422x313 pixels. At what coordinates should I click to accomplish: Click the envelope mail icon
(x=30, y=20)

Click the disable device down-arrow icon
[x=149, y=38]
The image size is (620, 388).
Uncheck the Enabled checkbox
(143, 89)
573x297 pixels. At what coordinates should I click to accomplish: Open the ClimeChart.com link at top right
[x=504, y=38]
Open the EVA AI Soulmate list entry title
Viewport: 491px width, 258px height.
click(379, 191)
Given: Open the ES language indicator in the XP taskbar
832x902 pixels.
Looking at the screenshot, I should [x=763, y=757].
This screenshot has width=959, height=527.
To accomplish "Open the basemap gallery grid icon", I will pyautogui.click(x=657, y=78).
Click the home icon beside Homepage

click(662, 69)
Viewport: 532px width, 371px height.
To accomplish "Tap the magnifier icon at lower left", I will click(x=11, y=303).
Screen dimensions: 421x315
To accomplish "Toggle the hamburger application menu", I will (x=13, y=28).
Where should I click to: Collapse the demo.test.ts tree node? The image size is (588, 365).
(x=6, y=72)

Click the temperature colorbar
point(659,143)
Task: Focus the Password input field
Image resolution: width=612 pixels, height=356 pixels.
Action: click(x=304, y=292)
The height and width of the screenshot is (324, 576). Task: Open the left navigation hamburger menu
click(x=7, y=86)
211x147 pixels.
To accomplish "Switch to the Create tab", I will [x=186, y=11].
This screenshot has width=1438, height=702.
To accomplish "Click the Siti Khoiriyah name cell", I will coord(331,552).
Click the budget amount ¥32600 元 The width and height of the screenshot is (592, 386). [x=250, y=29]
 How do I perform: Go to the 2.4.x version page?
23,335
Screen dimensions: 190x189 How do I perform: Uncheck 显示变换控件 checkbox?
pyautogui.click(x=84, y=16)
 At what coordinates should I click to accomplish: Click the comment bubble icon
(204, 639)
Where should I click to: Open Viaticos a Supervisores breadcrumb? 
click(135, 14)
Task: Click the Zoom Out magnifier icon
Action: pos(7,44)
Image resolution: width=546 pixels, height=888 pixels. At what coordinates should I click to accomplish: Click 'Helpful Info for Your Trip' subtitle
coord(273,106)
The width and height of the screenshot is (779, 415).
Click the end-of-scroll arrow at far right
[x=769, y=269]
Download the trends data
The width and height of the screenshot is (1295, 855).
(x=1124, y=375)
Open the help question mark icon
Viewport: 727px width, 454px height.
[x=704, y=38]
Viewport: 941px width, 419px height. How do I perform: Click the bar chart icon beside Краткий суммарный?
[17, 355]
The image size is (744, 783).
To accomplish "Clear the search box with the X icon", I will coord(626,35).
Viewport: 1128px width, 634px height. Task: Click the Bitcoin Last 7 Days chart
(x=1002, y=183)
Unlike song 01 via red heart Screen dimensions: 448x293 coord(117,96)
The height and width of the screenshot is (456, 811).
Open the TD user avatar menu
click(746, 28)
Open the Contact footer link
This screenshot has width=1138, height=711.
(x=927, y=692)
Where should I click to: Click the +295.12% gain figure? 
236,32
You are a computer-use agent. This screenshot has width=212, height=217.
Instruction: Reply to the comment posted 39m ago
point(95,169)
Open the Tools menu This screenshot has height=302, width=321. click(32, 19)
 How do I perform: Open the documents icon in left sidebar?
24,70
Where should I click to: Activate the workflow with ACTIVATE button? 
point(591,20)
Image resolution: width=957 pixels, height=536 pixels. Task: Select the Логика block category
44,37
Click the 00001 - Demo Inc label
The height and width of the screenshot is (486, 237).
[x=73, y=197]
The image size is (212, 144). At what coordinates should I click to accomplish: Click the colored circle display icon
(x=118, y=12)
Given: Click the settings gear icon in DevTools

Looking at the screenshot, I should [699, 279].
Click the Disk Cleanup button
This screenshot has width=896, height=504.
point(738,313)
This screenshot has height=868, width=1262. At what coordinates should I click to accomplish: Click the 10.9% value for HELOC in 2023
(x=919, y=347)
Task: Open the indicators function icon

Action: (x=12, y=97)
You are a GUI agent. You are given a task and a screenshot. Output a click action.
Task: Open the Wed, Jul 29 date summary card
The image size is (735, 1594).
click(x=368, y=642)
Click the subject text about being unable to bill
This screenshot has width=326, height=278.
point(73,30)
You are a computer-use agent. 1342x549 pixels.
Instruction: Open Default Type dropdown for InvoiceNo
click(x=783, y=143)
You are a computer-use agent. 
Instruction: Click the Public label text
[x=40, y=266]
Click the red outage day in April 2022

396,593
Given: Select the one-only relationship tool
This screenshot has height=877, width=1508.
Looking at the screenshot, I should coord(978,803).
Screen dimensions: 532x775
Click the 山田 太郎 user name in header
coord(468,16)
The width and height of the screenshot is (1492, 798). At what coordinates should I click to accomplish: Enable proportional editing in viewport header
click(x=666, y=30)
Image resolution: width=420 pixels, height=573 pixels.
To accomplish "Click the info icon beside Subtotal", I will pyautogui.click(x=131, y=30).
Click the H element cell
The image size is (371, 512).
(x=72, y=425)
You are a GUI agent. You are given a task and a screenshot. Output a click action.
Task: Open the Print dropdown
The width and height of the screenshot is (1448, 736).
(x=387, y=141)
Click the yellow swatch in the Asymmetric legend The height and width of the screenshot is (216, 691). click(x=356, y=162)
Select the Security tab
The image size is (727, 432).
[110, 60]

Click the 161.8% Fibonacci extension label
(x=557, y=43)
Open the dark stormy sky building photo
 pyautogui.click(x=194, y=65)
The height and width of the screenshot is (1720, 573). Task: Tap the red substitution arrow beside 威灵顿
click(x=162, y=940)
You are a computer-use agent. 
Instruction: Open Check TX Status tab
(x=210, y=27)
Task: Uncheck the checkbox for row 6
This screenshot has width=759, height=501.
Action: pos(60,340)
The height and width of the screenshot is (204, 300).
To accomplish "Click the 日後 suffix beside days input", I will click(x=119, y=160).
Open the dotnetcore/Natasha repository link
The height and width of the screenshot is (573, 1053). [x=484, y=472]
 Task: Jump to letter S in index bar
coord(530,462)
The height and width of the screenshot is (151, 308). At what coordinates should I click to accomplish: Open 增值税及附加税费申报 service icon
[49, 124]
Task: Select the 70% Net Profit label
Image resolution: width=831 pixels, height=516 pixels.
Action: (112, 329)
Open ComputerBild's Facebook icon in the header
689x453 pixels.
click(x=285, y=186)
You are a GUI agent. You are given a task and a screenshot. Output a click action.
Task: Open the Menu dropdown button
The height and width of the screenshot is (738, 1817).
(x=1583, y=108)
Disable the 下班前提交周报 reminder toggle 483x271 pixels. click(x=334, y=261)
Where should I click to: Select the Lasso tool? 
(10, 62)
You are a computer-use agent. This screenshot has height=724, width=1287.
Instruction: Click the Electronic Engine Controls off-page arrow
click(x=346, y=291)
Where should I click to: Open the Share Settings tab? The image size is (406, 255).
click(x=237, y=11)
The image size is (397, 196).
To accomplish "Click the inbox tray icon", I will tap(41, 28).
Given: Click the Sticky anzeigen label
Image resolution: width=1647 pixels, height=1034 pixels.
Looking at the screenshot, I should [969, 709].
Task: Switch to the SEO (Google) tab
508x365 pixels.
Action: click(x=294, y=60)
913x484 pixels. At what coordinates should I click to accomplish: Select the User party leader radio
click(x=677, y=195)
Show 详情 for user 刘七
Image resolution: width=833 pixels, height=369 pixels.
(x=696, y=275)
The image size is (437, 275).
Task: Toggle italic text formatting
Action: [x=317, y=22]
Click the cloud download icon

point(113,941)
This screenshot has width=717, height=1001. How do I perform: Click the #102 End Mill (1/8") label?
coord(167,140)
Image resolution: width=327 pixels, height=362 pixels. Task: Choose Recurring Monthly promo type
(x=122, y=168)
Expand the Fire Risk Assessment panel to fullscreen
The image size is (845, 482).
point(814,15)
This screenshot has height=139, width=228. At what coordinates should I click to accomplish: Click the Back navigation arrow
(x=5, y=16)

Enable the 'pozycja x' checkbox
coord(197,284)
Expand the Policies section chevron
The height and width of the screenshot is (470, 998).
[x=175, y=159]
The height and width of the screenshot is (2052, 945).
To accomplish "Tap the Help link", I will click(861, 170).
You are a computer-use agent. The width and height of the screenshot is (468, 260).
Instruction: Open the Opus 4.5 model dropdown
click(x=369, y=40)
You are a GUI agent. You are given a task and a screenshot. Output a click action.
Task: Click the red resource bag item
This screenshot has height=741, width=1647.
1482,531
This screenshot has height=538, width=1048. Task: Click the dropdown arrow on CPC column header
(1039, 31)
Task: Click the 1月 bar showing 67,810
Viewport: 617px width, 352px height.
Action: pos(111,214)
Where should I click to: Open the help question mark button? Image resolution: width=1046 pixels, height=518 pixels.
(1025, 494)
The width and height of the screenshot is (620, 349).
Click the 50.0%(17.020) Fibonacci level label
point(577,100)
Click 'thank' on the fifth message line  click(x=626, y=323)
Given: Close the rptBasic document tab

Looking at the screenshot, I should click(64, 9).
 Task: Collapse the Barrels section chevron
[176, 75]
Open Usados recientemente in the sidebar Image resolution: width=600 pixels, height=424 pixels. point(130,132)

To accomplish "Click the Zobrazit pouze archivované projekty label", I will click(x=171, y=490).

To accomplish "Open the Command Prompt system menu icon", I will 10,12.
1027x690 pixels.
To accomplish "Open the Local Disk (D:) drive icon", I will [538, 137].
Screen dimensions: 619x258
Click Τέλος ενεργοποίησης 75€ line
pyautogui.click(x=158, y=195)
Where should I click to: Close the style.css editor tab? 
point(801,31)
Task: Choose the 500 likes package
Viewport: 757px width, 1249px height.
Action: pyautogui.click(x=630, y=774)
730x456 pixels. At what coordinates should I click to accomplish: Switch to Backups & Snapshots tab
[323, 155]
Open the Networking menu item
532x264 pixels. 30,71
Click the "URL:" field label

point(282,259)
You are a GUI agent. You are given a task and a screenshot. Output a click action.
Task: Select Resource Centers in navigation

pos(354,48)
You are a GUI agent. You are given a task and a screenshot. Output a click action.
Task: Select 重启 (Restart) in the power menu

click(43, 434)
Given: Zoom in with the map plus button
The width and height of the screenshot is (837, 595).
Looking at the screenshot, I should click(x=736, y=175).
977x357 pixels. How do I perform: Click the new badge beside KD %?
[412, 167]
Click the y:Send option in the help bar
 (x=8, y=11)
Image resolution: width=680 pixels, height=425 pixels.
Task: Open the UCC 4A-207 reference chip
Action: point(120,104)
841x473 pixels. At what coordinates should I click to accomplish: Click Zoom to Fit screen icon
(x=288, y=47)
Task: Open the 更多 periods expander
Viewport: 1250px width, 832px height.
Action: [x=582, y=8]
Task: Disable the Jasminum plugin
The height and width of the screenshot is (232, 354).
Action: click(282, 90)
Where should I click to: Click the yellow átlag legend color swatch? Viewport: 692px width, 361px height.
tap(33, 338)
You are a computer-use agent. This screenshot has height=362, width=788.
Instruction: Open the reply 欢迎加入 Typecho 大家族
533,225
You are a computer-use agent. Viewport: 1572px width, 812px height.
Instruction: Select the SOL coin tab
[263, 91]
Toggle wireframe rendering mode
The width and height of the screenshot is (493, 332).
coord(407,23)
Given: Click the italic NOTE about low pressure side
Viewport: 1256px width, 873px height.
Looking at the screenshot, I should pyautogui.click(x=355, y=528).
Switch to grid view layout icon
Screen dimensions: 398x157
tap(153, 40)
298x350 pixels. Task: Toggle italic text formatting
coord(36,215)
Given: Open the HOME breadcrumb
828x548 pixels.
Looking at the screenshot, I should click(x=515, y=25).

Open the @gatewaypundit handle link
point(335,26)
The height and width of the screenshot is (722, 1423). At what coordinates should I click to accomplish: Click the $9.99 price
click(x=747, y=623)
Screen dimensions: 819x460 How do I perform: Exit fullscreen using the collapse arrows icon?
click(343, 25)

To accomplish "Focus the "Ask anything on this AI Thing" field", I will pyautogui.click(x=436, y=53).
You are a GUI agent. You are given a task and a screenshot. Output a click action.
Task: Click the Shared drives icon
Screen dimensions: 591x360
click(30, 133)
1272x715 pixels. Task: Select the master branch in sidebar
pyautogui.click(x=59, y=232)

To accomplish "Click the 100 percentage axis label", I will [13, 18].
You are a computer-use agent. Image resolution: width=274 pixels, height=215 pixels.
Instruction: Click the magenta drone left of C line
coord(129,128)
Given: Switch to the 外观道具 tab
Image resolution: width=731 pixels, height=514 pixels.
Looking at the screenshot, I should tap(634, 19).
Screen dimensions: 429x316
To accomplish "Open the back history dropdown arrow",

# Task description
Select every line above that contains the word "input", and copy it.

# Exercise output
Task: Focus the Password input field
To accomplish "Click the 日後 suffix beside days input", I will click(x=119, y=160).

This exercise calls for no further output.